El éxito es algo que todos deseamos, pero no siempre algo por lo que nos esforzamos. El éxito no se define igual para todos. Algunos anhelan resultados, otros, felicidad; otros desean solo superarse o participar. El éxito es lo que cada uno defina. Lo que sí es cierto es que para alcanzarlo debes involucrarte con tus objetivos, protagonizar tus sueños y trabajar una serie de variables psicológicas que te ayudarán a conseguirlos.

Emocion

¿De qué depende, de qué se alimenta tu actitud?

Lo primero que necesitas es tener claro tu objetivo. Si no sabes dónde quieres llegar, no podrás remar en ninguna dirección. Define tu objetivo por escrito y basado en tu rendimiento, no en el resultado. En el resultado intervienen muchas variables que tú no puedes controlar. Si deseas no sentirte frustrado, define lo que deseas en función de lo que depende de ti.
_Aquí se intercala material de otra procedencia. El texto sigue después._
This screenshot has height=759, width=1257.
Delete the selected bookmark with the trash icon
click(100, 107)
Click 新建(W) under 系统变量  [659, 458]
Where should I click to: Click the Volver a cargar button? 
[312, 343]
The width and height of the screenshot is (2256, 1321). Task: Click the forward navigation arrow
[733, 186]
El segundo pasa por salir a participar en la vida como si fuéramos jugadores titulares. El jugador que se sabe titular entrena con pasión, motivación y esfuerzo. Muchas veces no somos capaces de darlo todo porque no somos titulares y no nos damos cuenta que lo que nos lleva a estar en primera fila es justo la entrega con la que hacemos las cosas. La elección del entrenador, o de tu jefe, es algo que no depende de ti, pero la manera en cómo participas, sí.
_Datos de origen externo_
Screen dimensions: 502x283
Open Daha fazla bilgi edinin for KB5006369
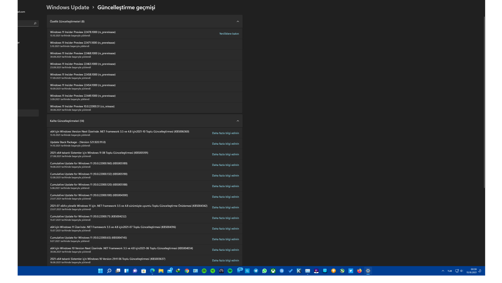(x=225, y=133)
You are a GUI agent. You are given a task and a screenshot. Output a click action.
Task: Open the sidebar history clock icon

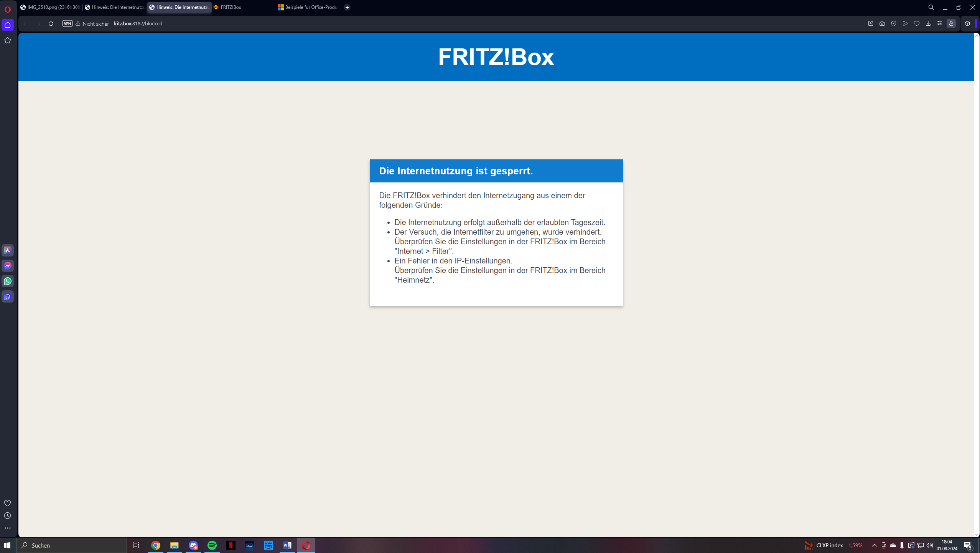pyautogui.click(x=8, y=516)
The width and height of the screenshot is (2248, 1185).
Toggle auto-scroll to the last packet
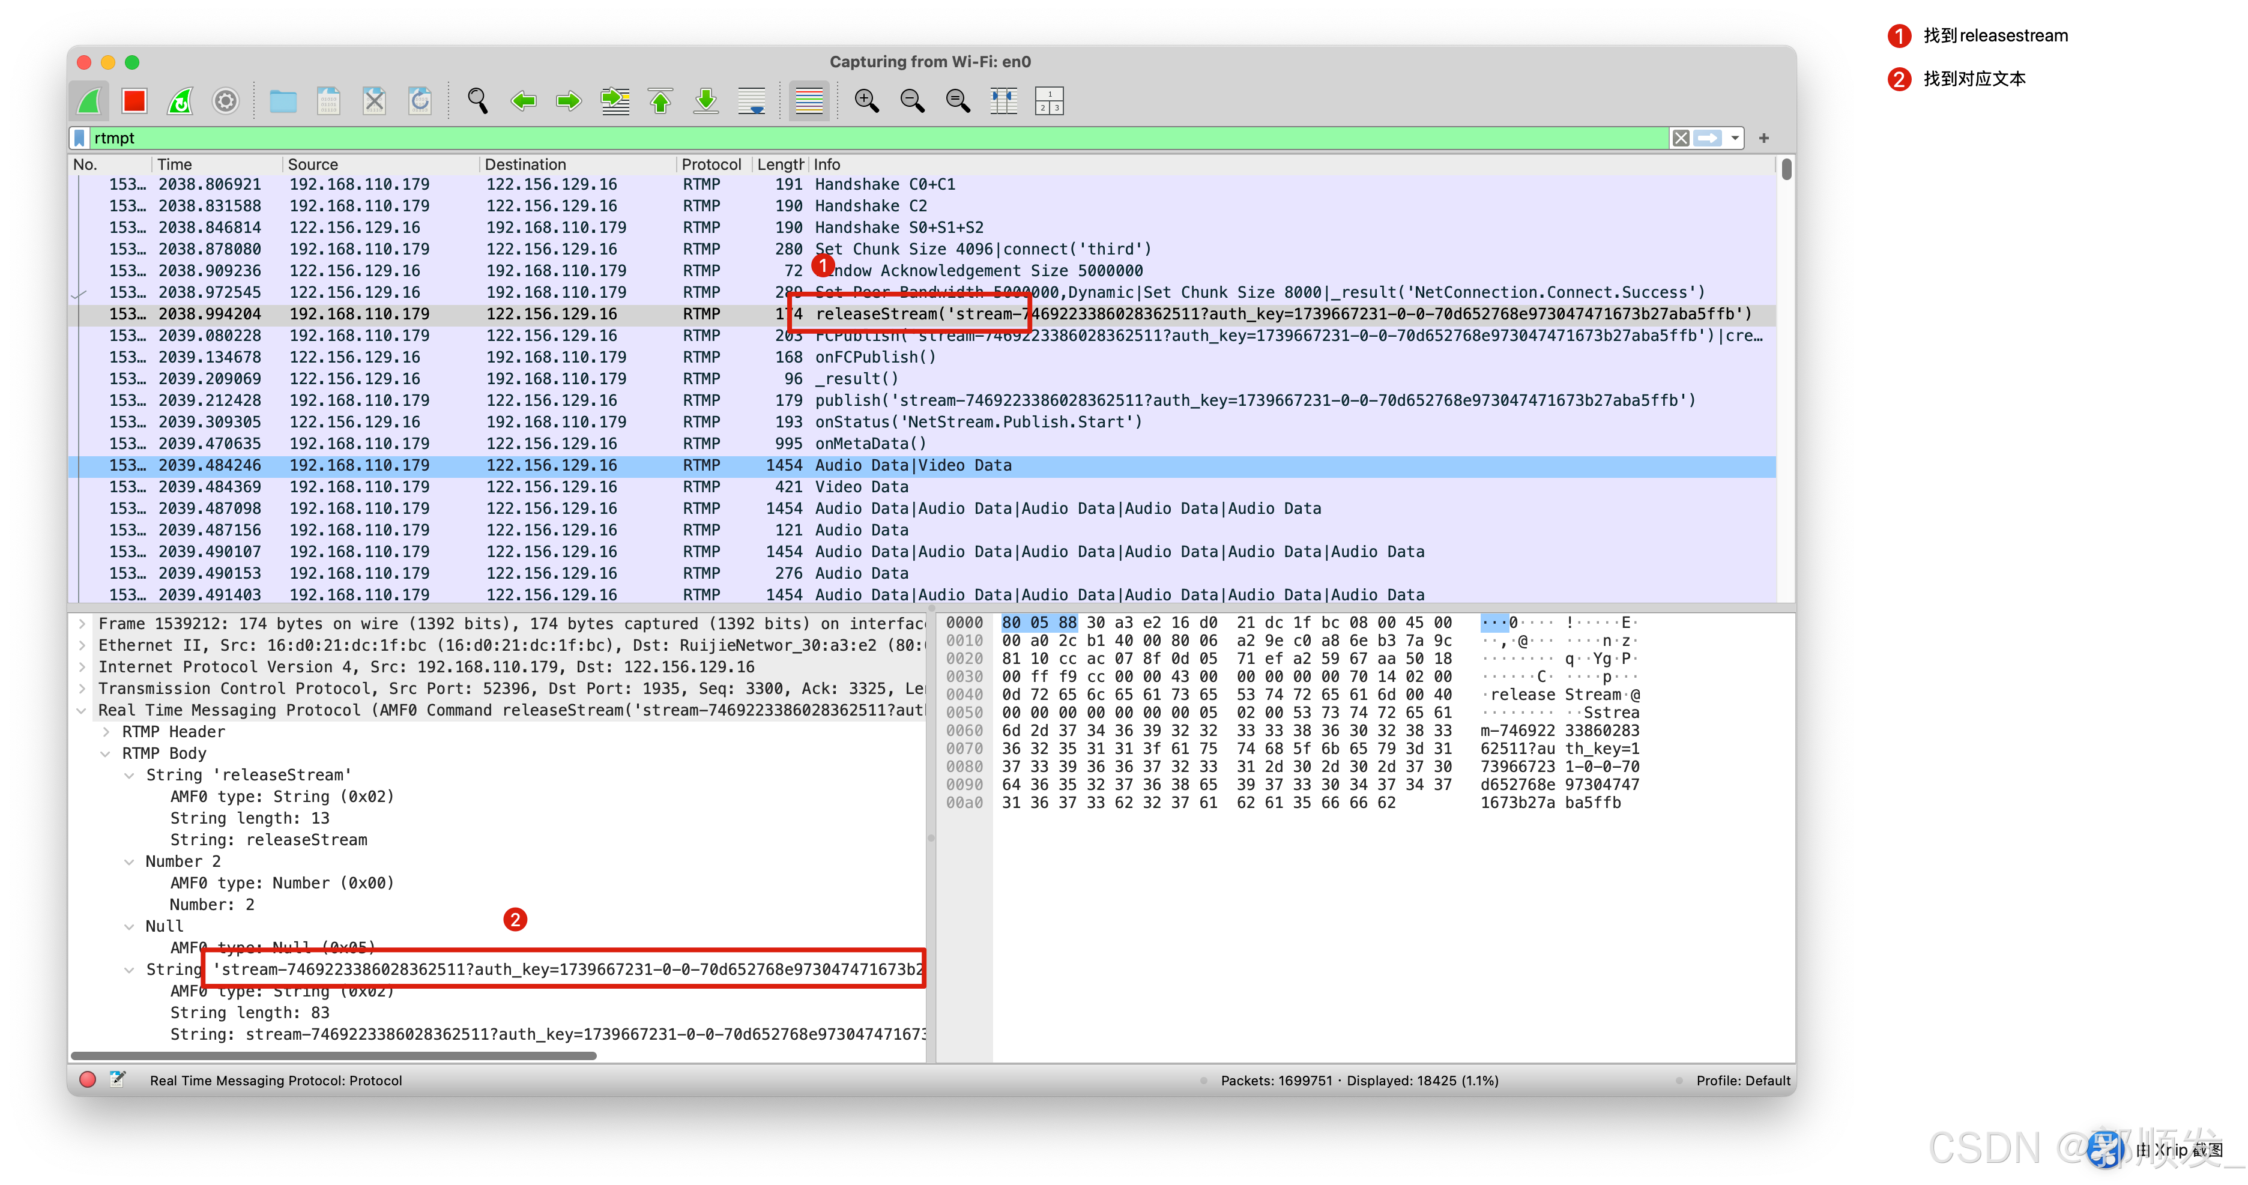pyautogui.click(x=751, y=101)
Tercero. Si quieres tener éxito, cambia tu visión en túnel. Tenemos la capacidad para atender selectivamente a muy poca información, a pesar de que el cerebro está expuesto a cientos y miles de estímulos. Solo somos capaces de hacer una cosa a la vez. Necesitas elegir en qué te vas a fijar, en lo que suma o en lo que resta. ¿Dónde estás dirigiendo tu atención, hacia el error o hacia lo que tienes que hacer bien? La mente encuentra lo que va buscando.

En el puesto cuarto están las fortalezas. Potencia tus puntos fuertes. La idea equivocada de humildad nos lleva a estar más pendiente de lo que tenemos que corregir que de potenciar lo que es nuestro talento. Si no sabes en qué sobresales no puedes ofrecerlo al equipo, pero tampoco puedes reproducirlo. ¿En qué eres bueno, qué haces de forma talentosa? ¿Qué te lleva a tener éxito? Haz una lista con lo que te ayuda a ser brillante y recuérdala cada vez que salgas a entrenar.

Si quieres crecer y avanzar, te propongo un quinto punto que a priori suena fuerte: practica la terapia del “jódete”. Las personas deseamos conseguir objetivos, pero no siempre tenemos la motivación adecuada. Hay veces que estamos cansados, tristes, sin ganas…pero necesitamos seguir implicándonos. Algunos objetivos no pueden esperar a que tu estado de ánimo le dé por estar de buen ver. No bajes la guardia, puedes seguir esforzándote sin tener hoy a la motivación de tu lado. Si lo haces te sentirás tan bien, que igual esa sensación de placer te devuelve la motivación otra vez.

No podemos olvidarnos de cómo se gestionan las emociones. Este es el sexto punto. Gestionar emociones en parte pasa por aceptar la frustración y la pena. No siempre podemos estar en un continuo estado de felicidad. Pero también implica trabajar para manejar las emociones que nos restan y que impiden avanzar. Has pensado en utilizar el humor, en darle el justo valor a la derrota, en dejar de rumiar para centrarte en lo que has hecho bien o incluso en elegir cómo quieres sentirte. Poner una sonrisa, sacar el pecho, sentarte y estar de pie de forma firme, levantar la cabeza. El cuerpo emite información a través de nuestra postura y le indica al cerebro cómo nos sentimos. Un gesto desvalido hará que nos sintamos inseguros y con dudas. Pero una postura recta, indicará todo lo contrario.

Y en séptimo lugar, necesitas creer en la buena suerte. Creer en la buena suerte es crear oportunidades. Es estar pendiente de con quién puedo contar, con quién puedo salir a correr, a quién puedo llamar. El mundo no es para lo que esperan que las cosas pasen, sino para los que se involucran y hacen porque pasen. Las personas que creen tener suerte, fabrican sus oportunidades y están atentos a las cosas buenas de la vida.

“La vida es lo que ocurre mientras estamos ocupados haciendo planes”, John Lennon.